▶ _THE INPUT_:
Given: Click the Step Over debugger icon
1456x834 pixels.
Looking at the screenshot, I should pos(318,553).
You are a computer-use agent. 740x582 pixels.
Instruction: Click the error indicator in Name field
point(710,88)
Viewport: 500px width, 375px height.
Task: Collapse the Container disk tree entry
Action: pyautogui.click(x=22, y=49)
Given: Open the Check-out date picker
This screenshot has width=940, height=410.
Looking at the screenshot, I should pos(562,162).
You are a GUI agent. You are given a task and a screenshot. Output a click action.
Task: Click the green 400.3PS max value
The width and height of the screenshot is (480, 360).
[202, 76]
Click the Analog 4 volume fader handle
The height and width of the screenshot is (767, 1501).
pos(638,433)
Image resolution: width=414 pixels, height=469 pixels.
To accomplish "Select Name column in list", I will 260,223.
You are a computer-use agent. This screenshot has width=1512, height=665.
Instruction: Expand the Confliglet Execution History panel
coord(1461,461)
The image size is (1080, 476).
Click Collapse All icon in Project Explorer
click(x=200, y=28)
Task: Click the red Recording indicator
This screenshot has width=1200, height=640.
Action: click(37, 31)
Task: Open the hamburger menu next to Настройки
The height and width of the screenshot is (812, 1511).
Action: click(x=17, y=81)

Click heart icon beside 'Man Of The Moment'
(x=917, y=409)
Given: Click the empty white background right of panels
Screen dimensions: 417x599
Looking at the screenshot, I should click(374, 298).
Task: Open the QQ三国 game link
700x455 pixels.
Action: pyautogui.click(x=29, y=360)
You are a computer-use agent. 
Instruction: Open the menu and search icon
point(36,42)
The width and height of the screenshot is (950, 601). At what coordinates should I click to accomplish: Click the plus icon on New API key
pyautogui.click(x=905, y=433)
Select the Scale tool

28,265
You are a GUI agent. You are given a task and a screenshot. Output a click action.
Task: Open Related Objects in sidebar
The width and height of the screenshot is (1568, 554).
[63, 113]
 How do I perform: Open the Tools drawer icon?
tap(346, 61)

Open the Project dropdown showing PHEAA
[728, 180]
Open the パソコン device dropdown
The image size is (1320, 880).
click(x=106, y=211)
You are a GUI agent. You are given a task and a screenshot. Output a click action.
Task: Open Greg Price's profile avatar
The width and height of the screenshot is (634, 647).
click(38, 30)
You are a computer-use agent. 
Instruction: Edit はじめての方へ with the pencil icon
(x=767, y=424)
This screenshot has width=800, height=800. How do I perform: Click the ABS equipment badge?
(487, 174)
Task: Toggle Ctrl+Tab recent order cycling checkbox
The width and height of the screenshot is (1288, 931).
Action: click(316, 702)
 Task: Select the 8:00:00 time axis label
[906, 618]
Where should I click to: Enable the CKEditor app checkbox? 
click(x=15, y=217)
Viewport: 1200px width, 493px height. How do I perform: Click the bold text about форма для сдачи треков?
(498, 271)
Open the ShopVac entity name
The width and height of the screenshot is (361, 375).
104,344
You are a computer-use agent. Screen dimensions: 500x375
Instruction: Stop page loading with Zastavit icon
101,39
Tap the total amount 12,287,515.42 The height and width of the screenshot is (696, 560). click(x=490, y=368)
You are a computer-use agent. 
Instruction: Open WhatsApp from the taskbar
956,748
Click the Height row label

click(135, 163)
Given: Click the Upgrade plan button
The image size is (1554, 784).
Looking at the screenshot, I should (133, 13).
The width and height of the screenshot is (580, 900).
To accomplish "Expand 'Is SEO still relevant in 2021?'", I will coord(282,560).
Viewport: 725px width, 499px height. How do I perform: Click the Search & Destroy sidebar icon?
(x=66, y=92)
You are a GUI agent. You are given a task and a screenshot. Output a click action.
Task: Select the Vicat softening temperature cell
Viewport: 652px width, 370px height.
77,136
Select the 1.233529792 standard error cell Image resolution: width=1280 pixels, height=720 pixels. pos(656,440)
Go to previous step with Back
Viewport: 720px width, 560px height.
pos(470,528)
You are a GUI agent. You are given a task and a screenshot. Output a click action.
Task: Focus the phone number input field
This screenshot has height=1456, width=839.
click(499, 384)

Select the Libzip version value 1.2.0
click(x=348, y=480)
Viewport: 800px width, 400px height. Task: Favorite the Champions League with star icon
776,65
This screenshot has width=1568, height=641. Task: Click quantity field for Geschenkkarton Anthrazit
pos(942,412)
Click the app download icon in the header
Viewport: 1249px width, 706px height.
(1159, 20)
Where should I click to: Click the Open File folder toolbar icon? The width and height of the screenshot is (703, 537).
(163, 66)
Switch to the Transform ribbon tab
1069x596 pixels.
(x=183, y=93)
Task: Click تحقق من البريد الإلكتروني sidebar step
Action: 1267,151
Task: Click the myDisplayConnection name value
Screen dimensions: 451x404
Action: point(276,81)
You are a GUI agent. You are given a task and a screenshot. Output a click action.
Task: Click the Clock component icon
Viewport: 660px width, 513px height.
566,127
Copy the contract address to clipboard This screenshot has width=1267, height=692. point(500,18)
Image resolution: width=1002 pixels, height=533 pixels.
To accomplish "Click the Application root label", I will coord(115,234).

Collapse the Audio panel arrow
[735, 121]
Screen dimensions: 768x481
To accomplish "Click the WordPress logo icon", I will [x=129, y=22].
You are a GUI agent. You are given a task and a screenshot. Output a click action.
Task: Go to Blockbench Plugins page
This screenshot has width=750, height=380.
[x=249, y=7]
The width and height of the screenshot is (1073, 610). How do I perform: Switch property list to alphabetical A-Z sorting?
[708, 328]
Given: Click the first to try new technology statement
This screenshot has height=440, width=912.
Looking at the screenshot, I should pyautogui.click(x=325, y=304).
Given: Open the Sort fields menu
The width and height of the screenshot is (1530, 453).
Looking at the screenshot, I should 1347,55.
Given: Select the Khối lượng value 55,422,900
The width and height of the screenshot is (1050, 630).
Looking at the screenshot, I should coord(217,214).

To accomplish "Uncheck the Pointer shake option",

▶ _TASK REQUIREMENTS_: Up to and including the line with "Given: Open the Check-out date picker", print every line of the records from the start.

▶ _ANSWER SPACE_:
Given: Click the Step Over debugger icon
1456x834 pixels.
Looking at the screenshot, I should pos(318,553).
You are a computer-use agent. 740x582 pixels.
Instruction: Click the error indicator in Name field
point(710,88)
Viewport: 500px width, 375px height.
Task: Collapse the Container disk tree entry
Action: pyautogui.click(x=22, y=49)
Given: Open the Check-out date picker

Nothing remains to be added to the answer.